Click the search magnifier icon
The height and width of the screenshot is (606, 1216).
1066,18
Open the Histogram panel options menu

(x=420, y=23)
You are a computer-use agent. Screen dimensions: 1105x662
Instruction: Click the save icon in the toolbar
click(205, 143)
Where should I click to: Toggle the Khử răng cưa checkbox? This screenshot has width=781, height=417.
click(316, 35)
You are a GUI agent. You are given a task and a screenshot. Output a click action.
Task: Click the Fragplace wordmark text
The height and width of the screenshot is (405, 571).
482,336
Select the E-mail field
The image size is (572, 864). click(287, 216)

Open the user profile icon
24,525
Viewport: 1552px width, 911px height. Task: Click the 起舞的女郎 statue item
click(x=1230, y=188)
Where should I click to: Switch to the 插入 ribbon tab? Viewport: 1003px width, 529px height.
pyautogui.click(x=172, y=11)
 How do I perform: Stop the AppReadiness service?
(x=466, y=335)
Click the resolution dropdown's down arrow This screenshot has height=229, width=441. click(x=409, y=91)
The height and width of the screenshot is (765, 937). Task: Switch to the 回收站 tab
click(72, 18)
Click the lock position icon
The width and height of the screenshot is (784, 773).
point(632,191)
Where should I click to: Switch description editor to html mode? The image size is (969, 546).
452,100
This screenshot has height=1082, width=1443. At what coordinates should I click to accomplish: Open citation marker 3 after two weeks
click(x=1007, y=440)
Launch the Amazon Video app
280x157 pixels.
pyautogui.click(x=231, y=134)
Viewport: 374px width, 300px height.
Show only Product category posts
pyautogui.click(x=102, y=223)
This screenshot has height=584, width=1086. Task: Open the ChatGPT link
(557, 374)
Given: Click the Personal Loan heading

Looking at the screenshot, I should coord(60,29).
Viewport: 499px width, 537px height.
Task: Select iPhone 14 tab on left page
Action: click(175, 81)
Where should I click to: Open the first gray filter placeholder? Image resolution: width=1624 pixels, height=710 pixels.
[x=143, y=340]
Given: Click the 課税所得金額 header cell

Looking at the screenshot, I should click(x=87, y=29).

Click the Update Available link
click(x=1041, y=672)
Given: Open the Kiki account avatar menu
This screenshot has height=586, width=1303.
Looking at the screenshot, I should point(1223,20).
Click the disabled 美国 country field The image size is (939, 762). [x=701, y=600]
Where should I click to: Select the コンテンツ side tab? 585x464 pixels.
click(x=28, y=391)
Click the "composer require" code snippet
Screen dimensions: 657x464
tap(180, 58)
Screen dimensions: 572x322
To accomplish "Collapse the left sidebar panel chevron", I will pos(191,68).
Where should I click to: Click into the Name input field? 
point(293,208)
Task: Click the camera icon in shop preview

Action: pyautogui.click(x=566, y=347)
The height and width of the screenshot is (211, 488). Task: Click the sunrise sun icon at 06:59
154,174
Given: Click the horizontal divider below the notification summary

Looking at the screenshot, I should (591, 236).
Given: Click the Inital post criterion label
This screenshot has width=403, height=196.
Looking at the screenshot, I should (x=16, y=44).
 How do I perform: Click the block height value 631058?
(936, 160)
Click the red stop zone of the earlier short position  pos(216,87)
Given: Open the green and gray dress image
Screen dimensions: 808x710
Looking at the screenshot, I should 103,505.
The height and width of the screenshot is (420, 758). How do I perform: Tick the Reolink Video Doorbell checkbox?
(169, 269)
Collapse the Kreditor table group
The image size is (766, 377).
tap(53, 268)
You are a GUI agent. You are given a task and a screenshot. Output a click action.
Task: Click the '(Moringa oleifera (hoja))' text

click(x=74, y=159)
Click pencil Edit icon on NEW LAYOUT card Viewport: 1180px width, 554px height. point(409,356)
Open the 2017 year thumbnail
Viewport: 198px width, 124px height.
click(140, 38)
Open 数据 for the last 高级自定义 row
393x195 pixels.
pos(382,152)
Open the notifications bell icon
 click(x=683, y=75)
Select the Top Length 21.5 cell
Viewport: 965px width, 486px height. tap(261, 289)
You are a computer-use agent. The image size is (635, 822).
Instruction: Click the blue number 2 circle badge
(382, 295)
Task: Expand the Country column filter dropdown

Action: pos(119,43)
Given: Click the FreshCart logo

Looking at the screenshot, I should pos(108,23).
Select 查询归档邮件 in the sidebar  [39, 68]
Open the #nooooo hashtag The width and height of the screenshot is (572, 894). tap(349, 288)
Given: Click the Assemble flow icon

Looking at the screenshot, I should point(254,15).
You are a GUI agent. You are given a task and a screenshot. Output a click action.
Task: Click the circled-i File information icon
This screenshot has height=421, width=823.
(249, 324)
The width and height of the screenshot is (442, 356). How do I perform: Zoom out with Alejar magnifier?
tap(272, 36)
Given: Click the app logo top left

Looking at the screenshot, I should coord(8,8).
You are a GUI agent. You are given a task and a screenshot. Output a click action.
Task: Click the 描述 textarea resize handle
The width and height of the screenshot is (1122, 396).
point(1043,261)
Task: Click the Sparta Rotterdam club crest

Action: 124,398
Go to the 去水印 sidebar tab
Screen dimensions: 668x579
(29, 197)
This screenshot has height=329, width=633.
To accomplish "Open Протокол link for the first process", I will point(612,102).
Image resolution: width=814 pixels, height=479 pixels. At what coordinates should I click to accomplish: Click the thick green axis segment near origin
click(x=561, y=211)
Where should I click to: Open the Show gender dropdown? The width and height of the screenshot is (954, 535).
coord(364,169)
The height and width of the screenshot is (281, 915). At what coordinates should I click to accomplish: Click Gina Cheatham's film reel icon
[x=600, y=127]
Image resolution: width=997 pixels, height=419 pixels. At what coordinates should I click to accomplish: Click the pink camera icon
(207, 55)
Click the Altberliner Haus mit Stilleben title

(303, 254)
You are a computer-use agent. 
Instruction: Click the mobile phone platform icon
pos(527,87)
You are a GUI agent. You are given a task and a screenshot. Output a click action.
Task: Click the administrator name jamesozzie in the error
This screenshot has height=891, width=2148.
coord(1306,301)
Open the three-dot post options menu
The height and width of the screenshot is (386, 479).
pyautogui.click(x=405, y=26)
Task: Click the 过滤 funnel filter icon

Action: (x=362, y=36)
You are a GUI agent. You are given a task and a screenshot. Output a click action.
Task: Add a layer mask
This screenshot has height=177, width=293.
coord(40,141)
§ §
## EXERCISE AIM
The answer must consist of every line from the listing above that includes the word "computer".

## TASK ANSWER
You are a computer-use agent. Screen dimensions: 1105x662
You are a computer-use agent. The image size is (635, 822).
You are a computer-use agent. 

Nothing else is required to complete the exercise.